**Problem description:** Your answer should be the complete data, copied exactly.

**Dataset content:**
·····
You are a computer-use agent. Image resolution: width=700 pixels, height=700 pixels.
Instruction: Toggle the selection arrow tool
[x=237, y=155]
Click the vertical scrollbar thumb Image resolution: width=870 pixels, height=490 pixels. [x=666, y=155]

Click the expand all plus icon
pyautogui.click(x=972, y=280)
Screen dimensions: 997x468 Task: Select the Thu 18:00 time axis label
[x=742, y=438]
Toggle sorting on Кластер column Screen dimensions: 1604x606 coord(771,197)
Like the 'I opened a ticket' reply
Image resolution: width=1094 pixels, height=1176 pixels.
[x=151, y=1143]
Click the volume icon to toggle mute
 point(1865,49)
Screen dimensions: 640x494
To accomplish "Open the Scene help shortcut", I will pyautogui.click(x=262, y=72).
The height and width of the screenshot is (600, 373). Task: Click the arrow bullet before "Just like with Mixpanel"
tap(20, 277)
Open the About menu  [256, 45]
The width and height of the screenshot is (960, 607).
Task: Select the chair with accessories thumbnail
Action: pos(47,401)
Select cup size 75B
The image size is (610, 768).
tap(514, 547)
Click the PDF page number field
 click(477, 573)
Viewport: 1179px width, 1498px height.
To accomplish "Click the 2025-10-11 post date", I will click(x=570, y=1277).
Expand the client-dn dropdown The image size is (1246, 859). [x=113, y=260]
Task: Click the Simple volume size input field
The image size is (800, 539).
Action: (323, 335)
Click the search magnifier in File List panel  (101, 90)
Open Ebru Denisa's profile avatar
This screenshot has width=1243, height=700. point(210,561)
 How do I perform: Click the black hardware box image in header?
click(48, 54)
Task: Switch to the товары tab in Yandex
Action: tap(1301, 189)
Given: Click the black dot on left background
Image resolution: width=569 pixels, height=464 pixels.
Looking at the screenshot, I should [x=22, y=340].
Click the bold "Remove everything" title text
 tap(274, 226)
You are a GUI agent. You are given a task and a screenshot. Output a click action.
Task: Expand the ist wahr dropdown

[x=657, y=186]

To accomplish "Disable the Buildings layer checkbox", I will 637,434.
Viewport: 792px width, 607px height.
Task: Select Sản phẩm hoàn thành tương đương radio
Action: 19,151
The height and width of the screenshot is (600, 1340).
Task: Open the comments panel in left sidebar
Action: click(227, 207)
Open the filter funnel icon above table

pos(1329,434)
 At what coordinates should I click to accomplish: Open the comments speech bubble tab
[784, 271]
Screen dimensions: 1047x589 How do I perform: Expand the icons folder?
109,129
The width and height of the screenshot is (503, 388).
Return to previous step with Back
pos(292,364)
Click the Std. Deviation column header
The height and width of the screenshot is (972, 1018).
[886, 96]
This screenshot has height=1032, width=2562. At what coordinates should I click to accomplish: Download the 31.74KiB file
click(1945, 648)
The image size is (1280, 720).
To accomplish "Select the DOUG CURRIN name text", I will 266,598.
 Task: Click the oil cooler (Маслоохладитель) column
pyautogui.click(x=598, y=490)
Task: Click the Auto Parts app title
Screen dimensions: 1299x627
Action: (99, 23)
·····
**Expected output:**
You are a computer-use agent. Image resolution: width=700 pixels, height=700 pixels.
Instruction: Toggle the selection arrow tool
[x=237, y=155]
Click the vertical scrollbar thumb Image resolution: width=870 pixels, height=490 pixels. [x=666, y=155]

Click the expand all plus icon
pyautogui.click(x=972, y=280)
Screen dimensions: 997x468 Task: Select the Thu 18:00 time axis label
[x=742, y=438]
Toggle sorting on Кластер column Screen dimensions: 1604x606 coord(771,197)
Like the 'I opened a ticket' reply
Image resolution: width=1094 pixels, height=1176 pixels.
[x=151, y=1143]
Click the volume icon to toggle mute
 point(1865,49)
Screen dimensions: 640x494
To accomplish "Open the Scene help shortcut", I will pyautogui.click(x=262, y=72).
The height and width of the screenshot is (600, 373). Task: Click the arrow bullet before "Just like with Mixpanel"
tap(20, 277)
Open the About menu  [256, 45]
The width and height of the screenshot is (960, 607).
Task: Select the chair with accessories thumbnail
Action: pos(47,401)
Select cup size 75B
The image size is (610, 768).
tap(514, 547)
Click the PDF page number field
 click(477, 573)
Viewport: 1179px width, 1498px height.
To accomplish "Click the 2025-10-11 post date", I will click(x=570, y=1277).
Expand the client-dn dropdown The image size is (1246, 859). [x=113, y=260]
Task: Click the Simple volume size input field
The image size is (800, 539).
Action: (323, 335)
Click the search magnifier in File List panel  (101, 90)
Open Ebru Denisa's profile avatar
This screenshot has width=1243, height=700. point(210,561)
 How do I perform: Click the black hardware box image in header?
click(48, 54)
Task: Switch to the товары tab in Yandex
Action: tap(1301, 189)
Given: Click the black dot on left background
Image resolution: width=569 pixels, height=464 pixels.
Looking at the screenshot, I should [x=22, y=340].
Click the bold "Remove everything" title text
 tap(274, 226)
You are a GUI agent. You are given a task and a screenshot. Output a click action.
Task: Expand the ist wahr dropdown

[x=657, y=186]

To accomplish "Disable the Buildings layer checkbox", I will 637,434.
Viewport: 792px width, 607px height.
Task: Select Sản phẩm hoàn thành tương đương radio
Action: 19,151
The height and width of the screenshot is (600, 1340).
Task: Open the comments panel in left sidebar
Action: click(227, 207)
Open the filter funnel icon above table

pos(1329,434)
 At what coordinates should I click to accomplish: Open the comments speech bubble tab
[784, 271]
Screen dimensions: 1047x589 How do I perform: Expand the icons folder?
109,129
The width and height of the screenshot is (503, 388).
Return to previous step with Back
pos(292,364)
Click the Std. Deviation column header
The height and width of the screenshot is (972, 1018).
[886, 96]
This screenshot has height=1032, width=2562. At what coordinates should I click to accomplish: Download the 31.74KiB file
click(1945, 648)
The image size is (1280, 720).
To accomplish "Select the DOUG CURRIN name text", I will 266,598.
 Task: Click the oil cooler (Маслоохладитель) column
pyautogui.click(x=598, y=490)
Task: Click the Auto Parts app title
Screen dimensions: 1299x627
Action: (99, 23)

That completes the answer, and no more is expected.